Form and function: combined anatomical and functional imaging of behavioral circuits in the medicinal leech
Maria Ashaber1, Yusuke Tomina1, Eric Bushong2, Pegah Kassraian Fard1, Mark Ellisman2, Tom Deerinck2, Daniel A. Wagenaar1
Behaviors in invertebrate as well as vertebrate animals occur as the result of a tight interplay between multiple neurons, enabled by highly specific neuronal connectivity. However, the relationship between activity (function) and connectivity (form) in most neuronal circuits remains poorly understood. To bridge this gap, combining functional and anatomical imaging is needed. Here we combine voltage-sensitive dye (VSD) imaging with serial blockface electron microscopy (SBEM) to construct a linked database of the activity and connectivity patterns within the segmental ganglion of the medicinal leech. We simultaneously recorded from most neurons in the ganglion during several motor behaviors with a VSD sufficiently sensitive to record subthreshold neuronal activity.

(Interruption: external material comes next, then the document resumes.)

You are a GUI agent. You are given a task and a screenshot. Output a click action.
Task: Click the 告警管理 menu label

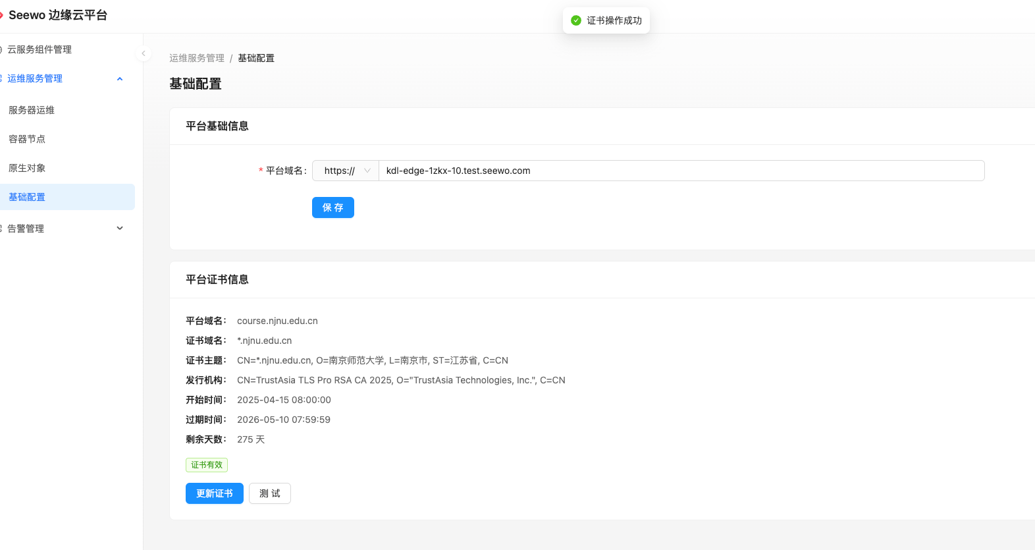pos(26,229)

We then anatomically imaged the entire ganglion with SBEM. As a proof of concept, we have manually traced a critical motor neuron (dorsal excitatory of longitudinal muscles, DE-3) and identified all of its presynaptic partners, finding a surprising number of them. The number of synapses from a given partner onto the target was found to be strongly correlated to the functional coherence of those cells in behavior. We also verified the anatomical presence of many synaptic connections that had previously been described in the physiological literature. Since DE-3 is a common output of the pattern generators for several behaviors that are included in our VSD recordings, our data set promises new insight into how nervous systems are able to produce diverging behavioral outputs using a single common circuit.